Obtained and released by Judicial Watch, a nonpartisan educational foundation, the documents revealed "talking points" used by former Treasury Secretary Henry Paulson during the Oct. 13 meeting between federal officials and the executives that stressed the investments would be required "in any circumstance," whether the banks found them appealing or not.
Paulson also told the bankers it would not be prudent to opt out of the program because doing so "would leave you vulnerable and exposed."
It's no secret that some of the banks had to be pressured to participate in the program, with several bank CEOs saying they had been strongly encouraged to take the funds. But the documents are the first proof of the government's insistence.
"These documents show our government exercising unrestrained power over the private sector," said Judicial Watch President Tom Fitton in a statement.
Paulson's spokeswoman Michele Davis, who was a top aide when Paulson was at Treasury, on Thursday said, "Secretary Paulson was not one to read talking points at meetings."
Treasury Secretary Timothy Geithner's office did not respond to requests for comment.
The outcome of that fateful meeting — which resulted in the government taking direct stakes in the banks through $125 billion in preferred stock purchases — marked a shift in the government's strategy to fixing the financial system.
The Treasury had first decided to use a chunk of the $700 billion financial bailout package to pay for taking partial ownership stakes in banks, rather than using the money to buy rotten debts from financial institutions. The idea was that the investments would instill confidence in the system and get banks to lend again following the freeze of the credit markets.
The meeting was hosted by Paulson, Federal Reserve Chairman Ben Bernanke, Federal Deposit Insurance Corp. Chairman Sheila Bair and current Treasury chief Timothy Geithner, who was then president of the New York Fed.
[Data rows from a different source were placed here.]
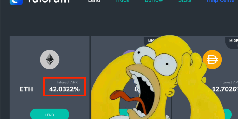Open the Help Center link
The width and height of the screenshot is (238, 119).
[222, 1]
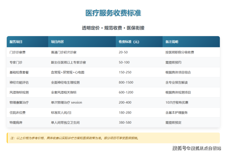Click the 血常规+尿常规+心电图 description cell
The height and width of the screenshot is (153, 226).
point(67,73)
The banks that were initially required to accept the funds were Goldman Sachs Group Inc., Morgan Stanley, JPMorgan Chase & Co., Citigroup Inc., Wells Fargo & Co., State Street Corp., Bank of New York Mellon and Bank of America Corp., including the soon-to-be-acquired Merrill Lynch.
Paulson wanted healthy institutions that did not necessarily need capital from the government to participate in the program first to remove any stigma that might be associated with a bailout. He told reporters during a news conference that the intervention was "what we must do to restore confidence in our financial system."
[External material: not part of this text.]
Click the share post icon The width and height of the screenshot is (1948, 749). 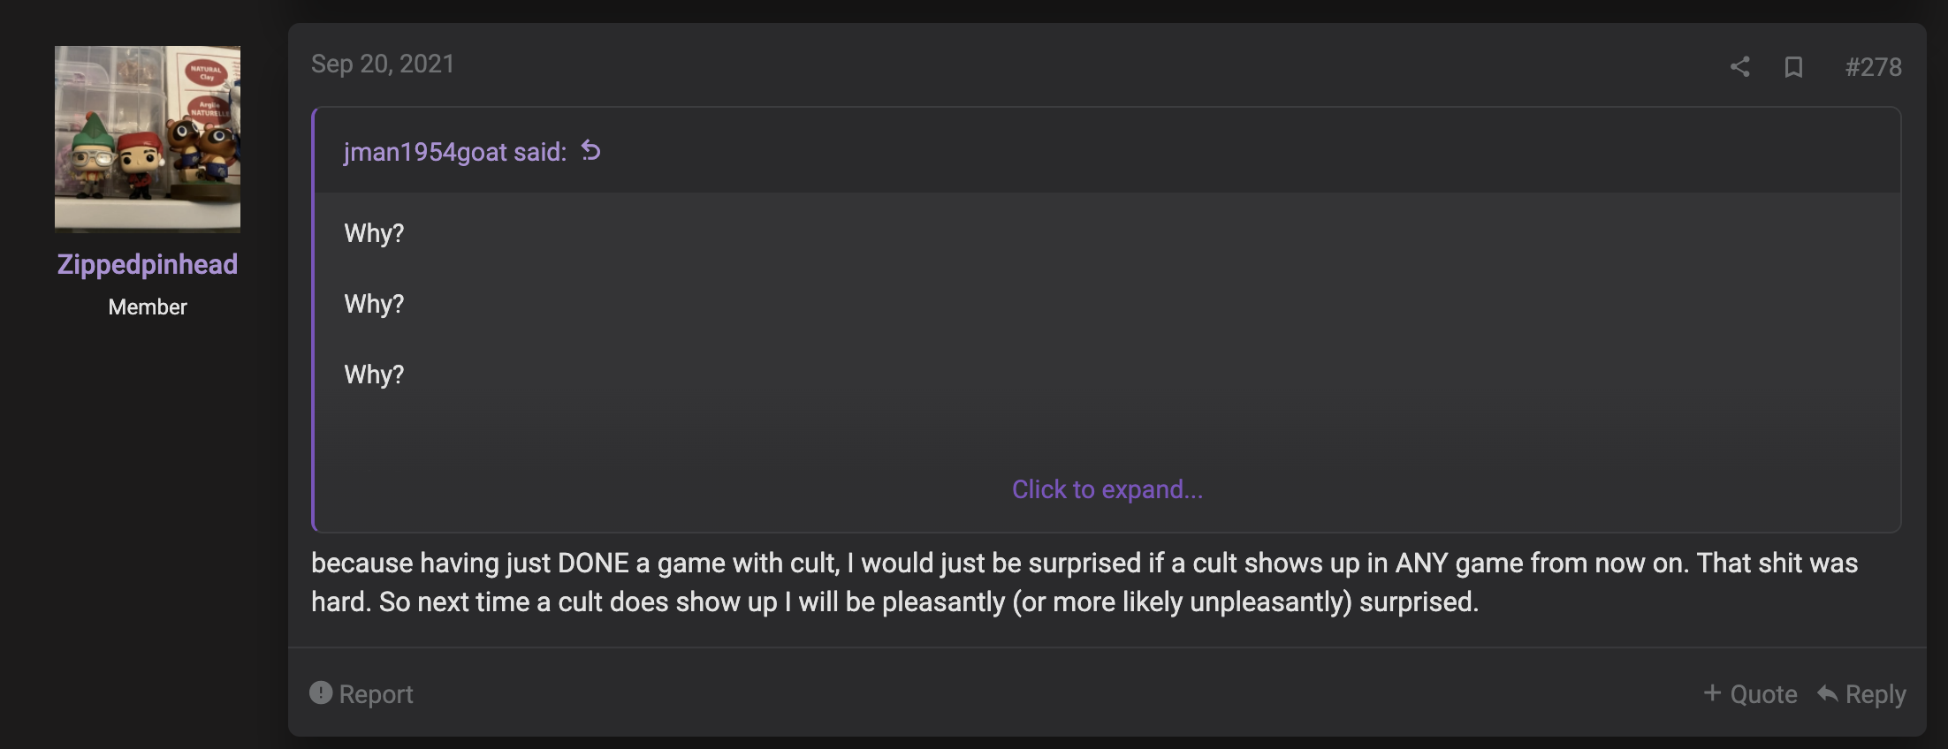click(1739, 67)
The Treasury has since invested a total of $199.1 billion in more than 550 of the nation's banks, according to government data. Of that amount, $1.16 billion has been returned by 12 institutions.
Several other recipients of the funds, including JPMorgan and American Express Co., have stressed their desire to return the money as soon as possible. The funds have become burdensome for banks due to the increased government scrutiny and limits on compensation that are contingent with the investment.